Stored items
------------------------------------------------

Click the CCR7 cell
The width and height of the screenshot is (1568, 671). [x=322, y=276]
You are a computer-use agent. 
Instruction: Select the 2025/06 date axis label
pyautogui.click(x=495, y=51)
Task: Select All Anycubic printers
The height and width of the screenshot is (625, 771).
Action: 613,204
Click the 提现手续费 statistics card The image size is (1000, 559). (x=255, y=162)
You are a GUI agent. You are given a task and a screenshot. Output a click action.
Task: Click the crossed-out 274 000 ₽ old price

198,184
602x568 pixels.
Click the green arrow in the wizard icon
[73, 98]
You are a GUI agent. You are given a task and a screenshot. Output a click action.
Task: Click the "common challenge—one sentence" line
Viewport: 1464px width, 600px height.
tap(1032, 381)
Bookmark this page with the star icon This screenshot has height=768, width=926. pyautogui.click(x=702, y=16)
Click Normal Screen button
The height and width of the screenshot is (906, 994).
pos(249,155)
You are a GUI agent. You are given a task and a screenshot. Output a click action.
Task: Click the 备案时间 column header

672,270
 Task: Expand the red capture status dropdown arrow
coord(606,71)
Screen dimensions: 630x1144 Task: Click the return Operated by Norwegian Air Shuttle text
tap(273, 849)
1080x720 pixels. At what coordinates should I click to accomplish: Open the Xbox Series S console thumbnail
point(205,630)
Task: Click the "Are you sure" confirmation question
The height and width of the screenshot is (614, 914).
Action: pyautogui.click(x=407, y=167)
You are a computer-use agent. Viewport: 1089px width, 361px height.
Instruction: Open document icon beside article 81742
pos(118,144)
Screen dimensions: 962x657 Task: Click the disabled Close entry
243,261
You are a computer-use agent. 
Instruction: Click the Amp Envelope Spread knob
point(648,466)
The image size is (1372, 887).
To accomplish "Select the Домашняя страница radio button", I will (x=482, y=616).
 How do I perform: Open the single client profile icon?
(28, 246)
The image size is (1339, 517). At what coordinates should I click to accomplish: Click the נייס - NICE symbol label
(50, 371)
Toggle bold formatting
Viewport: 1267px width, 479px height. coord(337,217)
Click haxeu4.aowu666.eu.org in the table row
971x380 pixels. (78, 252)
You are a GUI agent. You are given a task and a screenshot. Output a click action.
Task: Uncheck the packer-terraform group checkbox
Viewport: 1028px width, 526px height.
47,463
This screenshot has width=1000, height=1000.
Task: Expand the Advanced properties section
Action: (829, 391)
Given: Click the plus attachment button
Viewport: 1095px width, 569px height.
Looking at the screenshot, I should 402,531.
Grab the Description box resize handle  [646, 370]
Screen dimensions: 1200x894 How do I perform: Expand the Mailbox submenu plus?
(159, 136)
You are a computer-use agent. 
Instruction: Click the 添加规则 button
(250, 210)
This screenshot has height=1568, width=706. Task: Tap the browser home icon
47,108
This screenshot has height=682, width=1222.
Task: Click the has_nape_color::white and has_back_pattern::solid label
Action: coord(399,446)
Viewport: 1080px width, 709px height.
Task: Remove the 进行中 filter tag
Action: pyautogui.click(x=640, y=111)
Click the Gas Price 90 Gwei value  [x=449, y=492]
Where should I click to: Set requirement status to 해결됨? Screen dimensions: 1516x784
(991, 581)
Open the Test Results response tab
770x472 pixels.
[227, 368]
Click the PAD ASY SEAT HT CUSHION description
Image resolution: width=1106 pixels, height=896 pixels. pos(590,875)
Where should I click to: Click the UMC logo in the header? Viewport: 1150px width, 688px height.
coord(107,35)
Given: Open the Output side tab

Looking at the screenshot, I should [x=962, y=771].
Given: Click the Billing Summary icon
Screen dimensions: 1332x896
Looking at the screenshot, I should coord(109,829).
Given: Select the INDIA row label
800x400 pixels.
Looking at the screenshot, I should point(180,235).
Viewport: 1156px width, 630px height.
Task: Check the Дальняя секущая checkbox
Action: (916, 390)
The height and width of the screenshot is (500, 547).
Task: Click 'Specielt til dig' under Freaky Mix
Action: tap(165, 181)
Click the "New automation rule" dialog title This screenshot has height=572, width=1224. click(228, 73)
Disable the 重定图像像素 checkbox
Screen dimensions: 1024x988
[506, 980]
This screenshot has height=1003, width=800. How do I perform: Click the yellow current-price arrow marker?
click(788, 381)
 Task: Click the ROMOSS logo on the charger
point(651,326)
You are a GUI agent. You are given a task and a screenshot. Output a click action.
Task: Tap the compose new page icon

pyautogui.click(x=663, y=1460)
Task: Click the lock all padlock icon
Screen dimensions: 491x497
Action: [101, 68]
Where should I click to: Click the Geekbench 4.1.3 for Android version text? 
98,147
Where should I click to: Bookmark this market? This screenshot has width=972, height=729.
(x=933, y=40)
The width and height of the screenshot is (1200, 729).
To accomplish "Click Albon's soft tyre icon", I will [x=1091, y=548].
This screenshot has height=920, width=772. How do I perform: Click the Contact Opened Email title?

------------------------------------------------

* Work required:
Restate each entry word for word.

* Exercise answer:
Click the CCR7 cell
The width and height of the screenshot is (1568, 671). [x=322, y=276]
You are a computer-use agent. 
Instruction: Select the 2025/06 date axis label
pyautogui.click(x=495, y=51)
Task: Select All Anycubic printers
The height and width of the screenshot is (625, 771).
Action: 613,204
Click the 提现手续费 statistics card The image size is (1000, 559). (x=255, y=162)
You are a GUI agent. You are given a task and a screenshot. Output a click action.
Task: Click the crossed-out 274 000 ₽ old price

198,184
602x568 pixels.
Click the green arrow in the wizard icon
[73, 98]
You are a GUI agent. You are given a task and a screenshot. Output a click action.
Task: Click the "common challenge—one sentence" line
Viewport: 1464px width, 600px height.
tap(1032, 381)
Bookmark this page with the star icon This screenshot has height=768, width=926. pyautogui.click(x=702, y=16)
Click Normal Screen button
The height and width of the screenshot is (906, 994).
pos(249,155)
You are a GUI agent. You are given a task and a screenshot. Output a click action.
Task: Click the 备案时间 column header

672,270
 Task: Expand the red capture status dropdown arrow
coord(606,71)
Screen dimensions: 630x1144 Task: Click the return Operated by Norwegian Air Shuttle text
tap(273, 849)
1080x720 pixels. At what coordinates should I click to accomplish: Open the Xbox Series S console thumbnail
point(205,630)
Task: Click the "Are you sure" confirmation question
The height and width of the screenshot is (614, 914).
Action: pyautogui.click(x=407, y=167)
You are a computer-use agent. Viewport: 1089px width, 361px height.
Instruction: Open document icon beside article 81742
pos(118,144)
Screen dimensions: 962x657 Task: Click the disabled Close entry
243,261
You are a computer-use agent. 
Instruction: Click the Amp Envelope Spread knob
point(648,466)
The image size is (1372, 887).
To accomplish "Select the Домашняя страница radio button", I will (x=482, y=616).
 How do I perform: Open the single client profile icon?
(28, 246)
The image size is (1339, 517). At what coordinates should I click to accomplish: Click the נייס - NICE symbol label
(50, 371)
Toggle bold formatting
Viewport: 1267px width, 479px height. coord(337,217)
Click haxeu4.aowu666.eu.org in the table row
971x380 pixels. (78, 252)
You are a GUI agent. You are given a task and a screenshot. Output a click action.
Task: Uncheck the packer-terraform group checkbox
Viewport: 1028px width, 526px height.
47,463
This screenshot has width=1000, height=1000.
Task: Expand the Advanced properties section
Action: (829, 391)
Given: Click the plus attachment button
Viewport: 1095px width, 569px height.
Looking at the screenshot, I should 402,531.
Grab the Description box resize handle  [646, 370]
Screen dimensions: 1200x894 How do I perform: Expand the Mailbox submenu plus?
(159, 136)
You are a computer-use agent. 
Instruction: Click the 添加规则 button
(250, 210)
This screenshot has height=1568, width=706. Task: Tap the browser home icon
47,108
This screenshot has height=682, width=1222.
Task: Click the has_nape_color::white and has_back_pattern::solid label
Action: coord(399,446)
Viewport: 1080px width, 709px height.
Task: Remove the 进行中 filter tag
Action: pyautogui.click(x=640, y=111)
Click the Gas Price 90 Gwei value  [x=449, y=492]
Where should I click to: Set requirement status to 해결됨? Screen dimensions: 1516x784
(991, 581)
Open the Test Results response tab
770x472 pixels.
[227, 368]
Click the PAD ASY SEAT HT CUSHION description
Image resolution: width=1106 pixels, height=896 pixels. pos(590,875)
Where should I click to: Click the UMC logo in the header? Viewport: 1150px width, 688px height.
coord(107,35)
Given: Open the Output side tab

Looking at the screenshot, I should [x=962, y=771].
Given: Click the Billing Summary icon
Screen dimensions: 1332x896
Looking at the screenshot, I should coord(109,829).
Given: Select the INDIA row label
800x400 pixels.
Looking at the screenshot, I should point(180,235).
Viewport: 1156px width, 630px height.
Task: Check the Дальняя секущая checkbox
Action: (916, 390)
The height and width of the screenshot is (500, 547).
Task: Click 'Specielt til dig' under Freaky Mix
Action: tap(165, 181)
Click the "New automation rule" dialog title This screenshot has height=572, width=1224. click(228, 73)
Disable the 重定图像像素 checkbox
Screen dimensions: 1024x988
[506, 980]
This screenshot has height=1003, width=800. How do I perform: Click the yellow current-price arrow marker?
click(788, 381)
 Task: Click the ROMOSS logo on the charger
point(651,326)
You are a GUI agent. You are given a task and a screenshot. Output a click action.
Task: Tap the compose new page icon

pyautogui.click(x=663, y=1460)
Task: Click the lock all padlock icon
Screen dimensions: 491x497
Action: [101, 68]
Where should I click to: Click the Geekbench 4.1.3 for Android version text? 
98,147
Where should I click to: Bookmark this market? This screenshot has width=972, height=729.
(x=933, y=40)
The width and height of the screenshot is (1200, 729).
To accomplish "Click Albon's soft tyre icon", I will [x=1091, y=548].
This screenshot has height=920, width=772. How do I perform: Click the Contact Opened Email title?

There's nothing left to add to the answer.